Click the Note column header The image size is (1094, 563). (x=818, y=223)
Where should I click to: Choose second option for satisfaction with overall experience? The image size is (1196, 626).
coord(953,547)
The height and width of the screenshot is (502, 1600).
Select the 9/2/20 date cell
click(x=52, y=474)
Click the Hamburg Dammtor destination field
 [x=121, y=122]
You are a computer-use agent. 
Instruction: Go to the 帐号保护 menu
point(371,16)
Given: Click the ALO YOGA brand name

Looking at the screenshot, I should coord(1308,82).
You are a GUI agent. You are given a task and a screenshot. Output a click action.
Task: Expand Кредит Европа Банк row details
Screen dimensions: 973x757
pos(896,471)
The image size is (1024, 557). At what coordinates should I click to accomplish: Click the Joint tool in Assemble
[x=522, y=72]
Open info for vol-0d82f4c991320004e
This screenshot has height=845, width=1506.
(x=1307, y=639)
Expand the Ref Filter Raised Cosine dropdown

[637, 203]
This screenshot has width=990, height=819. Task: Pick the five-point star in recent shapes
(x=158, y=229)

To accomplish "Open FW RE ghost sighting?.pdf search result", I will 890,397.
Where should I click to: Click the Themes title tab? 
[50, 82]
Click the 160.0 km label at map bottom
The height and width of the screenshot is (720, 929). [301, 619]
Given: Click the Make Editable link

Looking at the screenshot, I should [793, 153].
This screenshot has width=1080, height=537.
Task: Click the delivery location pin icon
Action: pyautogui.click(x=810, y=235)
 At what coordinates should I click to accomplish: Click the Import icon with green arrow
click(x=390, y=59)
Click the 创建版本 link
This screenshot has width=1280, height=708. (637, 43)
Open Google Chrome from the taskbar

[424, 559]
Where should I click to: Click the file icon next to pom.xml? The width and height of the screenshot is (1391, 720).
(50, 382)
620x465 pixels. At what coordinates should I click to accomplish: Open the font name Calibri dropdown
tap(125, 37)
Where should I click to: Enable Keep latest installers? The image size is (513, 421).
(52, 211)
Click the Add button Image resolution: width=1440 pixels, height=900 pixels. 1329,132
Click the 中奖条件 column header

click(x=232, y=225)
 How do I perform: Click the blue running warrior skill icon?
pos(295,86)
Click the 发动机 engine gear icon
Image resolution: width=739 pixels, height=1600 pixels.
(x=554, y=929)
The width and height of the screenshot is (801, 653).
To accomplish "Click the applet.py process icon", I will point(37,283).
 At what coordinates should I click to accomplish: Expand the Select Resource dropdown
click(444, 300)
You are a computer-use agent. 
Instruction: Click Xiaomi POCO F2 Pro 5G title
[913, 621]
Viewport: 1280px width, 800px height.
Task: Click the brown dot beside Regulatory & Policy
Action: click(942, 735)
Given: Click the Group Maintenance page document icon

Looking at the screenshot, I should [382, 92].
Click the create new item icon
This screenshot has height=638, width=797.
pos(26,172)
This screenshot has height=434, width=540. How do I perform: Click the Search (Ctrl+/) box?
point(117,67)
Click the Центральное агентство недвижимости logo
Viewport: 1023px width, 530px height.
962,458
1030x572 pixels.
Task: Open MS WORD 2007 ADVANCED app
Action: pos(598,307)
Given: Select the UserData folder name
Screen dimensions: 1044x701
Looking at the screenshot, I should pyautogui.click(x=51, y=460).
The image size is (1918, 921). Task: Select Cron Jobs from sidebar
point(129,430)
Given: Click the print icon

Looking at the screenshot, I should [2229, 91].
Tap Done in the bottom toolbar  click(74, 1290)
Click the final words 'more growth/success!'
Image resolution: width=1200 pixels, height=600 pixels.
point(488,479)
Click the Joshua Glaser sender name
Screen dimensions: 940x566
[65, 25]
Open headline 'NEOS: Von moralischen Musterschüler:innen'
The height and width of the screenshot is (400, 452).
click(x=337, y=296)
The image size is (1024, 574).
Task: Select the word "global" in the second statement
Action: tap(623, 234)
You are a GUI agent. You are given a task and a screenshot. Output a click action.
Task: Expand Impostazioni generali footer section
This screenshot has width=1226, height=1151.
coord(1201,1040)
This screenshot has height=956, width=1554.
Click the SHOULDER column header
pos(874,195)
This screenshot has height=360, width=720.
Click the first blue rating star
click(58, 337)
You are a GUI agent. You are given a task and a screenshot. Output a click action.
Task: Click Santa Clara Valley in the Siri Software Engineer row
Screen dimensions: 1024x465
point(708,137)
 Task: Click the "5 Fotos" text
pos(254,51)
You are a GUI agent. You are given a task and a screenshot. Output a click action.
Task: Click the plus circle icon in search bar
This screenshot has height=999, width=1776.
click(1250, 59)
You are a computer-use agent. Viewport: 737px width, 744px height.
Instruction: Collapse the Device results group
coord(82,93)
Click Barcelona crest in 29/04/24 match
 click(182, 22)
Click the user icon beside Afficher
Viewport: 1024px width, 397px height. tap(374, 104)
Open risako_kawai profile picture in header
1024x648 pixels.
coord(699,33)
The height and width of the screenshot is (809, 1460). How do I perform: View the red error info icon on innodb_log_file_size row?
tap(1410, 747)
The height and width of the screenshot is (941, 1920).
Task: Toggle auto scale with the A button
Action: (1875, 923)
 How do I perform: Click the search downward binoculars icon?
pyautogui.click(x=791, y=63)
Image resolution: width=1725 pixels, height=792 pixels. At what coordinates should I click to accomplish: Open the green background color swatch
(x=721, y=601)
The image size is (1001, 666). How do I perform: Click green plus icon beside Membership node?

########

Select all lines in the listing above where the word "will" appears, and show them.

To accomplish "Open FW RE ghost sighting?.pdf search result", I will 890,397.
To accomplish "Click the applet.py process icon", I will point(37,283).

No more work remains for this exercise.